The Nightingale

‘From nine o'clock till morning light
The copse was never more than grey.
The darkness did not close that night
But day passed into day.
And soon I saw it shewing new
Beyond the hurst with such a hue
As silky garden-poppies do.

A crimson East, that bids for rain.
So from the dawn was ill begun
The day that brought my lasting pain
And put away my sun.
But watching while the colour grew
I only feared the wet for you
Bound for the Harbour and your crew.

I did not mean to sleep, but found
I had slept a little and was chill.
And I could hear the tiniest sound,
The morning was so still—
The bats' wings lisping as they flew
And water draining through and through
The wood: but not a dove would coo.

You know you said the nightingale
In all our western shires was rare,
That more he shuns our special dale
Or never lodges there:
And I had thought so hitherto—
Up till that morning's fall of dew,
And now I wish that it were true.

For he began at once and shook
My head to hear.

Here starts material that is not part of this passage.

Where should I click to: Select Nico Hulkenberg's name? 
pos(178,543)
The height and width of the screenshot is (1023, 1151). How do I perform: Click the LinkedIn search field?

He might have strung
A row of ripples in the brook,
So forcibly he sung,
The mist upon the leaves have strewed,
And danced the balls of dew that stood
In acres all above the wood.

I thought the air must cut and strain
The windpipe when he sucked his breath
And when he turned it back again
The music must be death.
With not a thing to make me fear,
A singing bird in morning clear
To me was terrible to hear.

Yet as he changed his mighty stops
Betweens I heard the water still
All down the stair-way of the copse
And churning in the mill.
But that sweet sound which I preferred,
Your passing steps, I never heard
For warbling of the warbling bird.’

Thus Frances sighed at home, while Luke
Made headway in the frothy deep.
She listened how the sea-gust shook
And then lay back to sleep.
While he was washing from on deck
She pillowing low her lily neck
Timed her sad visions with his wreck.